CWD confirmed in deer west of continental divide
Chronic Wasting Disease (CWD) has been discovered west of the continental divide, causing Wyoming officials to worry that the disease is spreading further and further. While Wyoming Game and Fish Department (WGFD) researchers have continuously sampled and monitored over 2,400 mule deer since 2003 in an effort to track the disease, newly infected – and dead – mule deer in hunt areas 145, 111 and 113 are troubling.
“Seeing a deer test positive for CWD west of the continental divide again is concerning,” says Scott Edberg, Deputy Chief of the Wildlife Division. “We have tested thousands of deer, elk and moose in this area and have not seen a positive for many years. Game and Fish will look closely at this case to see if we can gain additional information and will continue to monitor aggressively in the area.”

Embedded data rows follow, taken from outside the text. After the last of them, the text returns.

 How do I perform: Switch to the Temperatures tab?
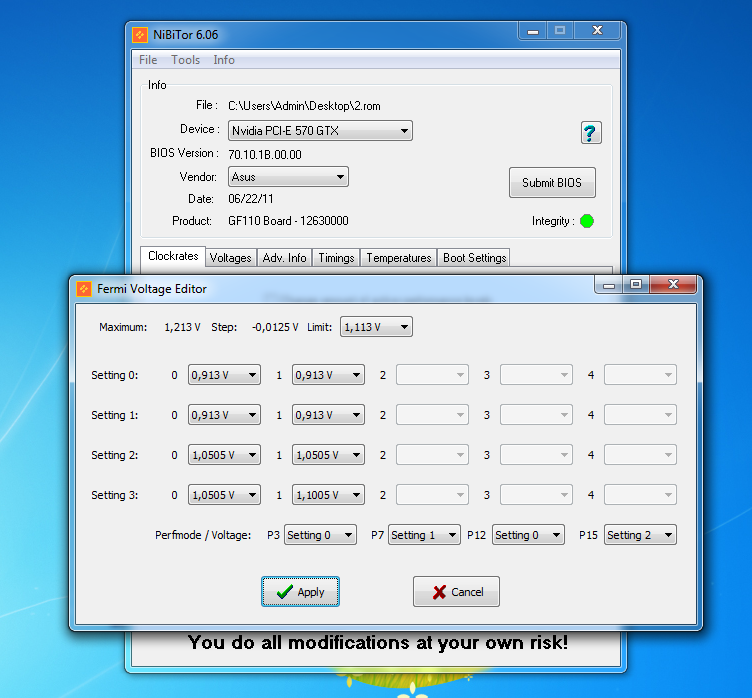coord(398,258)
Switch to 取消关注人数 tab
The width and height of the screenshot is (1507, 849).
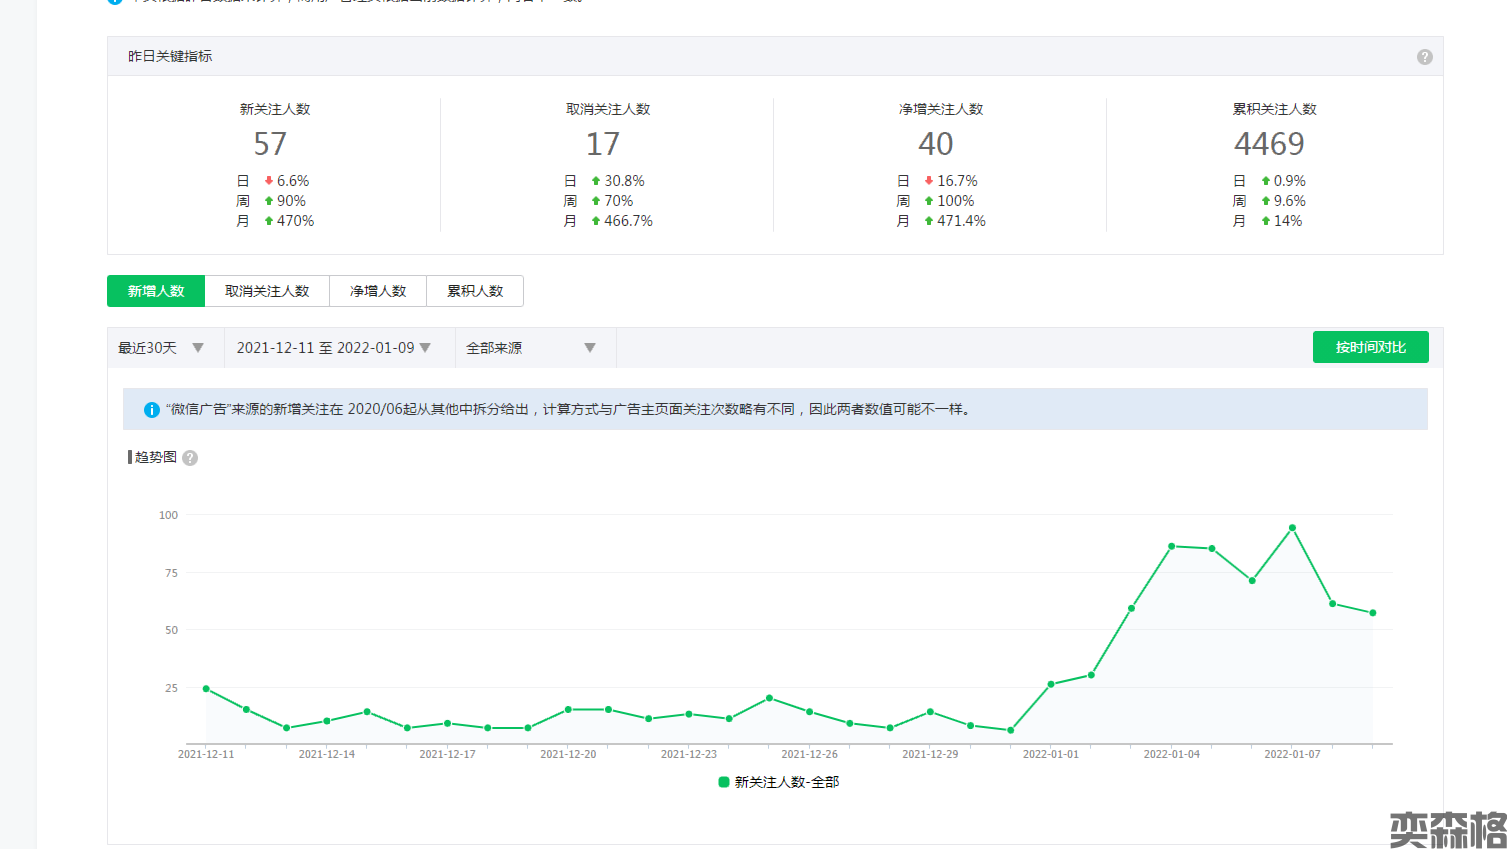(267, 291)
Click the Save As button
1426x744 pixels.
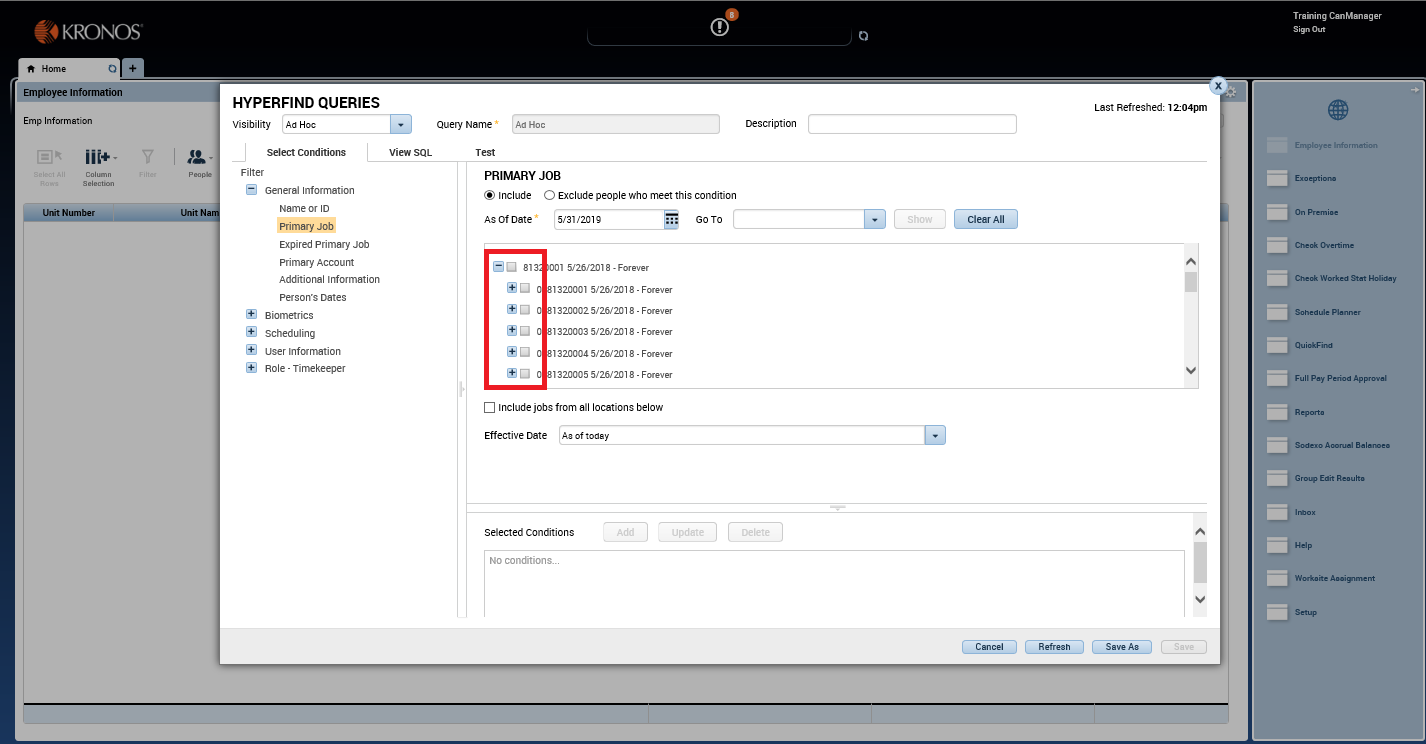[1121, 646]
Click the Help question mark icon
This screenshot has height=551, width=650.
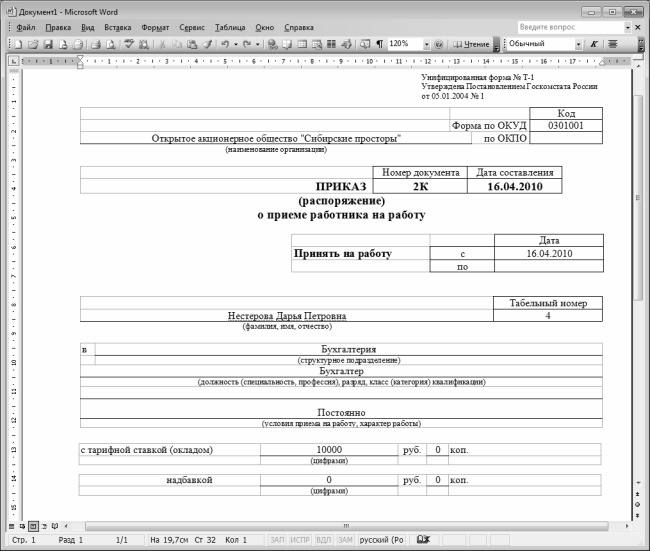tap(438, 45)
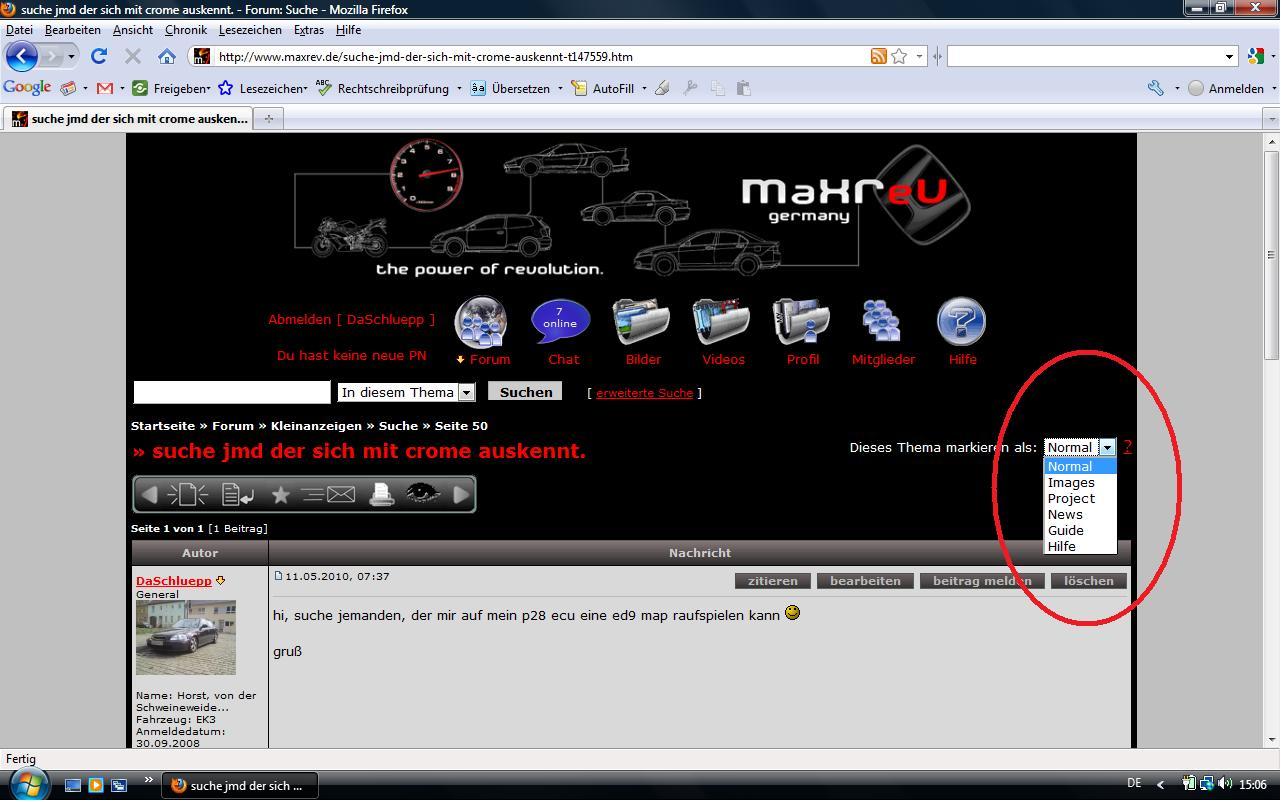Open the Profil icon
Viewport: 1281px width, 802px height.
point(801,322)
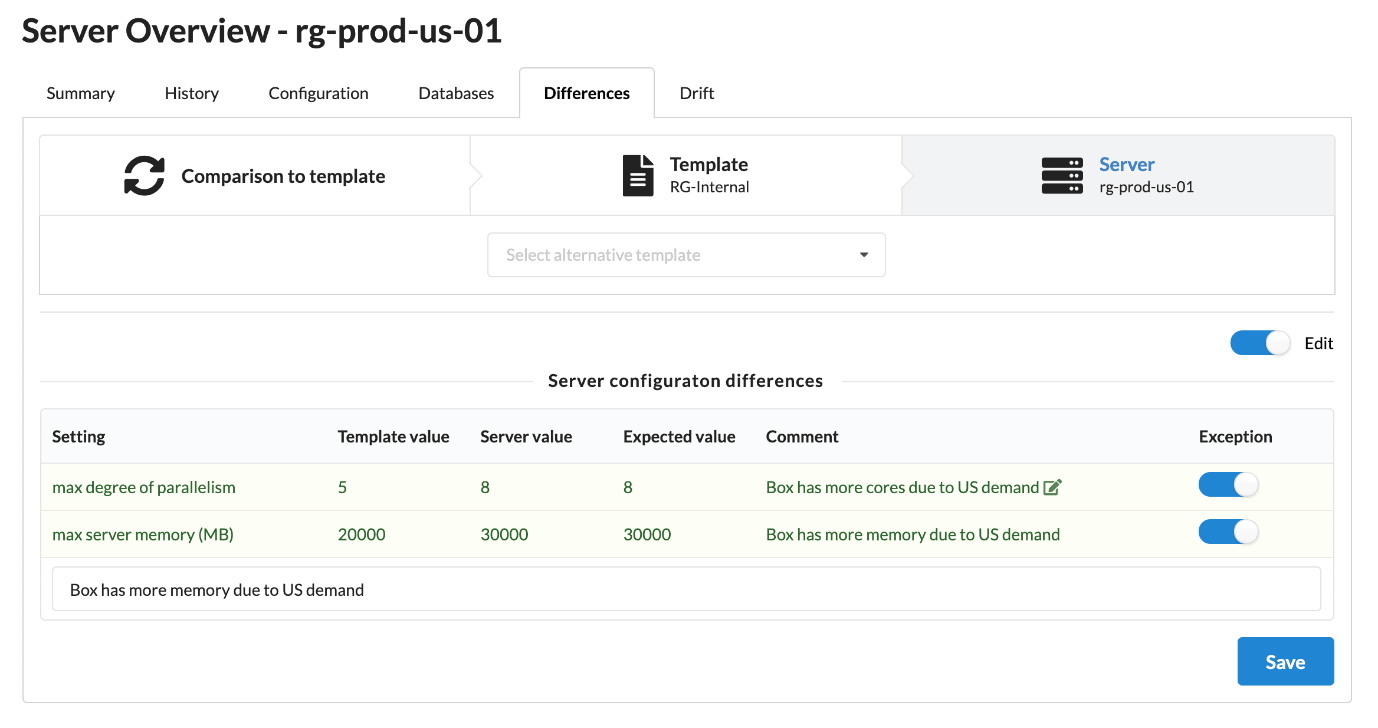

It’s not the first time CWD has been found west of the continental divide. In 2008, a moose tested position for CWD in Star Valley and three mule deer tested positive in Green River in 2012. Regardless, the recent discovery of an infected dead doe mule deer found near Thayne – and two other doe mule deer found near Cody and Wapiti – shows that continued vigilance and management are needed to contain this deadly disease.
According to the WGFD’s website, the tests are part of an updated CWD management strategy with the Commission directing “efforts to further manage the fatal disease.” Anyone who finds an infected deer should report it immediately to WGFD officials.
“Game and Fish is always concerned about seeing CWD spread. We have a very active monitoring program and finding these infected deer shows the program is effective. The challenge now is to build on work to slow the transmission of CWD,” says Edberg. “Game and Fish is moving ahead with developing strategies for building on CWD management, surveillance, and research.”